Stephen Menendian returns to (finally!) publish an update to his inspired Legacy Doomsday that many of you have been clamoring for! More importantly, he’s here to test your skills, challenge your knowledge of the format, and expand your mind as he takes you to your wit’s limit with five brilliant and progressively difficult puzzles.

Modeled after Mark Rosewater’s famous column, the “Puzzling,” these brain teasers will provide hours of entertainment as you examine the complex, intricate, mind-boggling possibilities with Doomsday! Each puzzle is based on game situations that might actually arise in Legacy tournaments. You’ll find yourself coming back to these puzzles over and over again for insight and fun! The beautifully rendered layouts and easy to follow narrative make this an article you cannot miss!
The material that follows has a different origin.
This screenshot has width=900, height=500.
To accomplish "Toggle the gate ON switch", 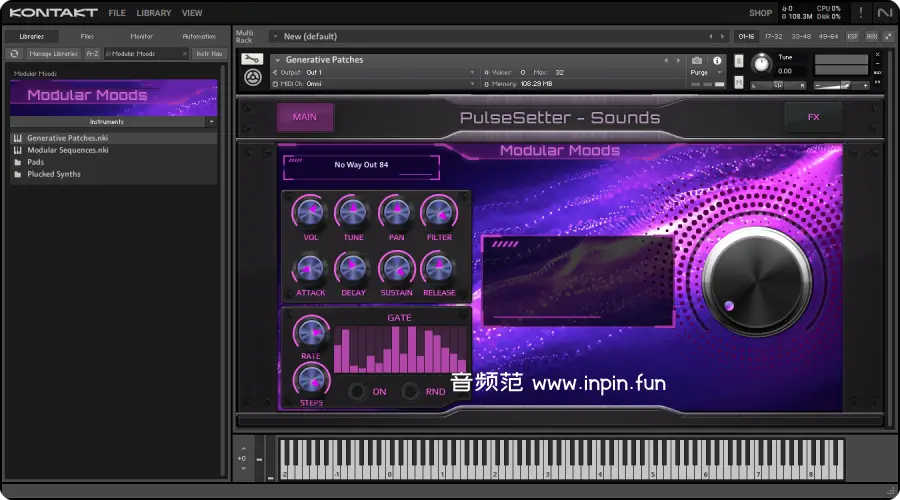I will point(357,391).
[Begin Free Excerpt From So Many Insane Plays – Doomsday: The Puzzling – Five Puzzles to Blow Your Mind!]
As a lover of the game of Magic, I must also enjoy puzzles. Seen from a certain point of view, almost any game state within Magic can be viewed as a puzzle. You decipher relevant information from scattered clues. You employ deductive logic to eliminate choices and narrow your options. Induction, also, is a part of Magic: guessing what your opponent might have in hand based upon what is likely in their deck, and based on what they’ve played so far.

Every game state, every battlefield, and every scenario invites us to perceive more than is apparent – to delve below the surface, acquire insight, and thereby secure victory.

One of my favorite Duelist columns was Mark Rosewater’s The Puzzling. Inquest Magazine also featured a similar column. The most memorable columns presented situations so dire and grim that defeat seemed imminent, and nothing you could do would possibly prevent it.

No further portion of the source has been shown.